### What you will do
1) From the post about the Dataproc initialization script, write out the passage starting at "I have an initialization" and ending at "is already installed." word for word.
2) In the post about the Dataproc initialization script, which Dataproc image version is being used?
3) Extend the post about the Dataproc initialization script, picking up after its last line.

### Document
I have an initialization script which I am running while creating a Dataproc cluster. The script copies a python wheel package from GCS into the cluster and then installs the wheel on the cluster. This seemed to be working fine just few weeks ago but today when I am creating the cluster with a new version of the wheel it fails with below error in the dataproc logs. The changes to the wheel is only in the python packages(code) and its a pure python wheel. I am using dataproc image version 1.5.53-debian10
pip is already installed.
Traceback (most recent call last):
sys.exit(main())
File "/opt/conda/miniconda3/lib/python3.7/site-packages/pip/_internal/main.py", line 45, in main
command = create_command(cmd_name, isolated=("--isolated" in cmd_args))
File "/opt/conda/miniconda3/lib/python3.7/site-packages/pip/_internal/commands/__init__.py", line 96, in create_command
module = importlib.import_module(module_path)
File "/opt/conda/miniconda3/lib/python3.7/importlib/__init__.py", line 127, in import_module
return _bootstrap._gcd_import(name[level:], package, level)

### Dataset section
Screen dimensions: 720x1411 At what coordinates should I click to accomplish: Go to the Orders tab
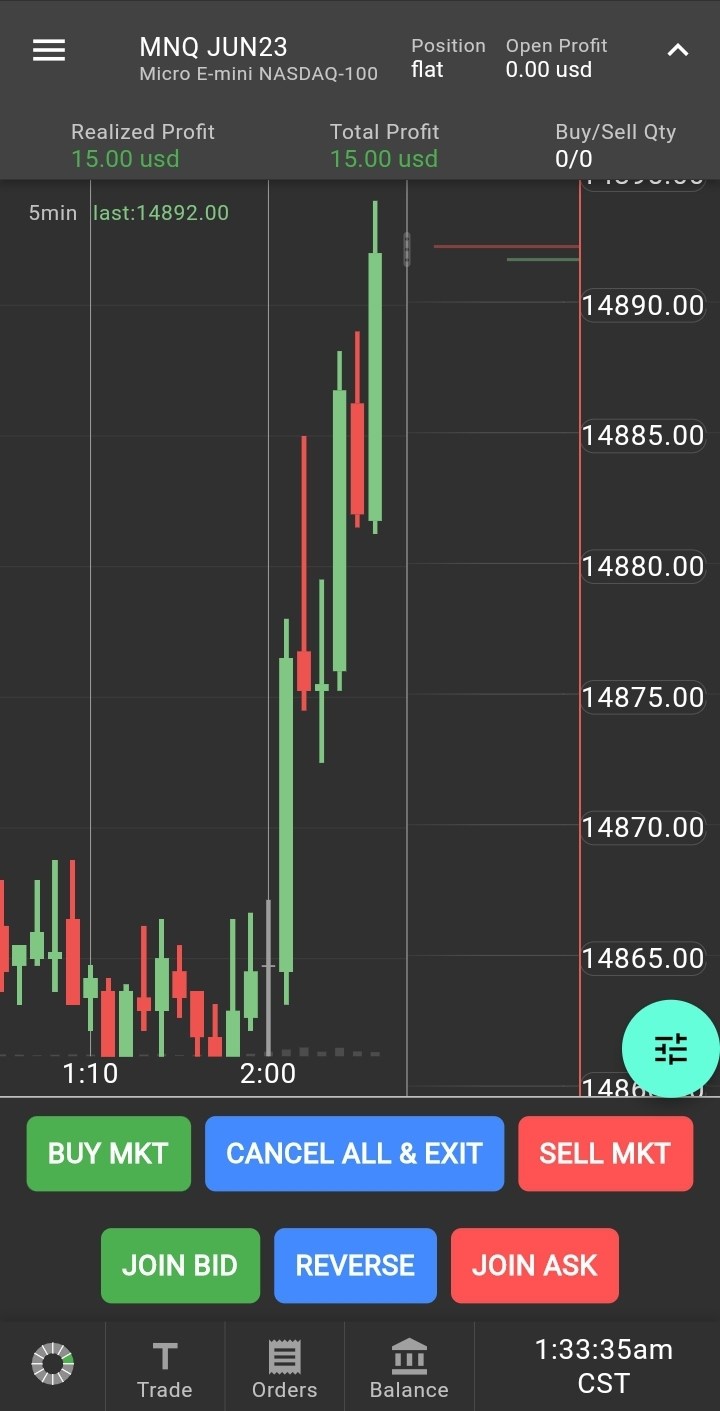pos(284,1368)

### The results
1)
I have an initialization script which I am running while creating a Dataproc cluster. The script copies a python wheel package from GCS into the cluster and then installs the wheel on the cluster. This seemed to be working fine just few weeks ago but today when I am creating the cluster with a new version of the wheel it fails with below error in the dataproc logs. The changes to the wheel is only in the python packages(code) and its a pure python wheel. I am using dataproc image version 1.5.53-debian10
pip is already installed.

2) 1.5.53-debian10

3)
File "<frozen importlib._bootstrap>", line 1006, in _gcd_import
File "<frozen importlib._bootstrap>", line 983, in _find_and_load
File "<frozen importlib._bootstrap>", line 967, in _find_and_load_unlocked
File "<frozen importlib._bootstrap>", line 677, in _load_unlocked
File "<frozen importlib._bootstrap_external>", line 728, in exec_module
File "<frozen importlib._bootstrap>", line 219, in _call_with_frames_removed
File "/opt/conda/miniconda3/lib/python3.7/site-packages/pip/_internal/commands/install.py", line 23, in <module>
from pip._internal.cli.req_command import RequirementCommand
File "/opt/conda/miniconda3/lib/python3.7/site-packages/pip/_internal/cli/req_command.py", line 20, in <module>
from pip._internal.network.session import PipSession
File "/opt/conda/miniconda3/lib/python3.7/site-packages/pip/_internal/network/session.py", line 17, in <module>
from pip._vendor import requests, six, urllib3
File "/opt/conda/miniconda3/lib/python3.7/site-packages/pip/_vendor/requests/__init__.py", line 97, in <module>
from pip._vendor.urllib3.contrib import pyopenssl
File "/opt/conda/miniconda3/lib/python3.7/site-packages/pip/_vendor/urllib3/contrib/pyopenssl.py", line 46, in <module>
import OpenSSL.SSL
File "/opt/conda/miniconda3/lib/python3.7/site-packages/OpenSSL/__init__.py", line 8, in <module>
from OpenSSL import crypto, SSL
File "/opt/conda/miniconda3/lib/python3.7/site-packages/OpenSSL/crypto.py", line 1553, in <module>
class X509StoreFlags(object):
File "/opt/conda/miniconda3/lib/python3.7/site-packages/OpenSSL/crypto.py", line 1573, in X509StoreFlags
CB_ISSUER_CHECK = _lib.X509_V_FLAG_CB_ISSUER_CHECK
AttributeError: module 'lib' has no attribute 'X509_V_FLAG_CB_ISSUER_CHECK'
It seems to be some issue with the python and pip packages in dataproc. Can anyone suggest how to resolve this issue. The initialization script I am using is as follows.
#!/bin/bash
function install_pip() {
if command -v pip >/dev/null; then
echo "pip is already installed."
return 0
fi
if command -v easy_install >/dev/null; then
echo "Installing pip with easy_install..."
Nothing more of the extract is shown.